= Source text =
The dust is finally starting to settle on the arrest of drug kingpin Joaquin “El Chapo” Guzman by Mexican security forces earlier this month. When authorities announced El Chapo’s recapture – he had already broken out of jail twice in the past three decades – many across the country dismissed the official account of events. Every television set that I saw in Mexico City carried rolling coverage of the event, but few I spoke with believed the broadcasters. Perhaps, as one widely held theory contended, the drug kingpin had called on his connections high in the government to facilitate a relatively safe retirement behind bars, away from the violence of his Sinaloa drug cartel.
The scepticism of the Mexican people notwithstanding, the government was happy to use the rearrest of El Chapo as proof that its war on drugs was working. The only problem is that everywhere you look, there is evidence of the war’s failure.
A week before the arrest, the newly elected mayor of Temixco, a town an hour outside Mexico City, was murdered in front of her family. Cartel assassins carried out the attack because the mayor had promised to rid the town of the traffickers.
One of the only constants in Mexico today is that violence permeates every layer of society and drugs keep flowing to the United States. Since former president Felipe Calderon launched an all-out war against the cartels in 2006, about 80,000 people have been killed. Using the Mexican army and US aid money, Mr Calderon tried to destroy the cartels by any and all means. But the cartels have remained, and are gaining strength as their reach extends deeper and deeper into the Mexican state.
For those fighting amorphous and transnational threats, the recent events in Mexico offer a vision of a dire future, where the definition of good and evil has become impossibly blurred. The Mexican-American war on drugs can thus illustrate the dangers and pitfalls of the global war on terror.

= Given material =
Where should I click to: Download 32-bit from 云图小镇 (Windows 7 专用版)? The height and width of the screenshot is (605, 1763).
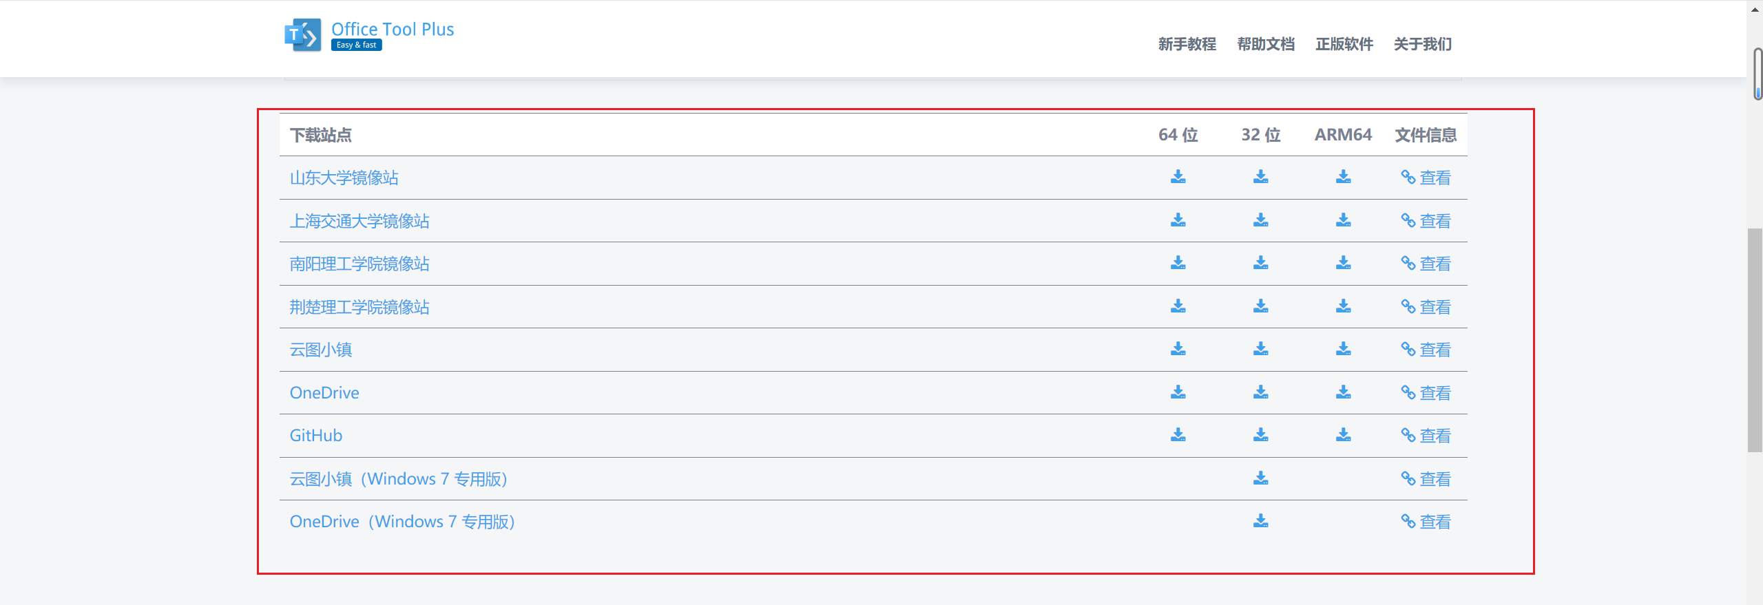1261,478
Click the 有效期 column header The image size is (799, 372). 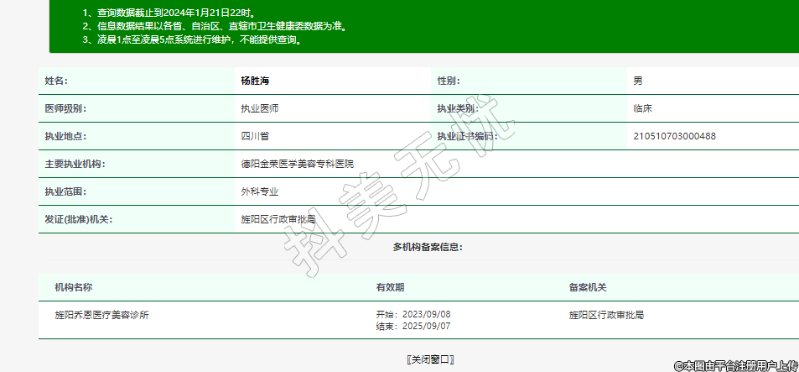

= Required task =
Reproduce the full piece on El Chapo's recapture and Mexico's drug war word for word, from its first sentence to its last.

= Exercise result =
The dust is finally starting to settle on the arrest of drug kingpin Joaquin “El Chapo” Guzman by Mexican security forces earlier this month. When authorities announced El Chapo’s recapture – he had already broken out of jail twice in the past three decades – many across the country dismissed the official account of events. Every television set that I saw in Mexico City carried rolling coverage of the event, but few I spoke with believed the broadcasters. Perhaps, as one widely held theory contended, the drug kingpin had called on his connections high in the government to facilitate a relatively safe retirement behind bars, away from the violence of his Sinaloa drug cartel.
The scepticism of the Mexican people notwithstanding, the government was happy to use the rearrest of El Chapo as proof that its war on drugs was working. The only problem is that everywhere you look, there is evidence of the war’s failure.
A week before the arrest, the newly elected mayor of Temixco, a town an hour outside Mexico City, was murdered in front of her family. Cartel assassins carried out the attack because the mayor had promised to rid the town of the traffickers.
One of the only constants in Mexico today is that violence permeates every layer of society and drugs keep flowing to the United States. Since former president Felipe Calderon launched an all-out war against the cartels in 2006, about 80,000 people have been killed. Using the Mexican army and US aid money, Mr Calderon tried to destroy the cartels by any and all means. But the cartels have remained, and are gaining strength as their reach extends deeper and deeper into the Mexican state.
For those fighting amorphous and transnational threats, the recent events in Mexico offer a vision of a dire future, where the definition of good and evil has become impossibly blurred. The Mexican-American war on drugs can thus illustrate the dangers and pitfalls of the global war on terror.